The judge said the Crown can decide to bring back modified versions of those charges at a later date.         

Coleman in control: Boyle

Wearing a dark button-up shirt, Boyle offered his version of his relationship with Coleman, starting with their ill-fated trip to South Asia in 2012.

He testified he never misled Coleman about the plan to travel to Afghanistan, contradicting Coleman's earlier testimony. Boyle said Coleman lied to her parents because she didn't want them to know the couple was travelling to a war-torn territory.

Boyle said his wife was in control at all times and carried their money and passports "because women are less likely to be searched and mugged."

Caitlan Coleman is seen leaving court in Ottawa on March 27, 2019. (Sean Kilpatrick/Canadian Press)

Denies abuse allegations

He said their captors offered to free him several times, but he rejected the offer because he didn't want to abandon Coleman and their children, who were born in captivity.

Boyle denied his estranged wife's claims that he abused her while the couple was being held captive. In fact, Boyle said, the reverse was true: it was Coleman who was emotionally and physically abusive, he testified.

On one occasion, Boyle said Coleman attempted to trade his life to their hostage-takers for a piece of candy — to "leverage" his execution in exchange for chocolate, he testified.

Boyle said he told his wife several times that he planned on seeking a divorce once they were released.

"She made several missteps that made it impossible to continue my marriage to her in freedom," he testified.

Boyle said Coleman also harmed herself, striking herself against a wall and attempting suicide.

"Understandably, captivity was very difficult on her," Boyle said.

Joshua Boyle arrives at court in Ottawa on March 25, 2019. (Sean Kilpatrick/Canadian Press)

'Manic' sex demands

Boyle said BDSM — erotic role-playing involving bondage, discipline, dominance and submission, and sadomasochism — was a regular part of the couple's sexual relationship both during and after their time as hostages.
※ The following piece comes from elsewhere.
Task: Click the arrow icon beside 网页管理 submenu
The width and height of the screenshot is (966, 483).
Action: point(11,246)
Often, they would "playfully" bite one another in captivity, he testified.

"We had love bites in our relationship," Boyle said in court. "She had previously identified with the vampire subculture."

Back in Ottawa, Boyle said he would engage in consensual BDSM acts that involved Coleman being tied up with rope while they had sex.

"If there were instances where she didn't want to have sex, we didn't have sex." Boyle said. "It was strictly playful between us."

If anything, Boyle said, Coleman's appetite for sex intensified when they returned to Canada. He said he suspects she wanted to have another baby in hopes that he would change his mind about seeking a divorce.

"She was manic on sex demands because she wanted to become pregnant," Boyle told the court.

Not a control freak

Boyle also denied he was cold and demeaning to his wife after they were released from captivity.

During previous testimony, Coleman, her sister and mother testified that Boyle often made his wife do all the chores and take care of their three children.

In fact, Boyle said, it was he who had to assume most of the responsibilities of raising their children and cooking meals after their return.

Coleman's mental health worsened and she was unable to take care of the family or herself, he testified. At times, Boyle said, he had to remind Coleman to bathe, and sometimes resorted to giving her sponge baths.

"She was neglectful at the best of times," Boyle said.

Boyle's testimony will continue Thursday morning. It's expected the Crown will cross-examine him.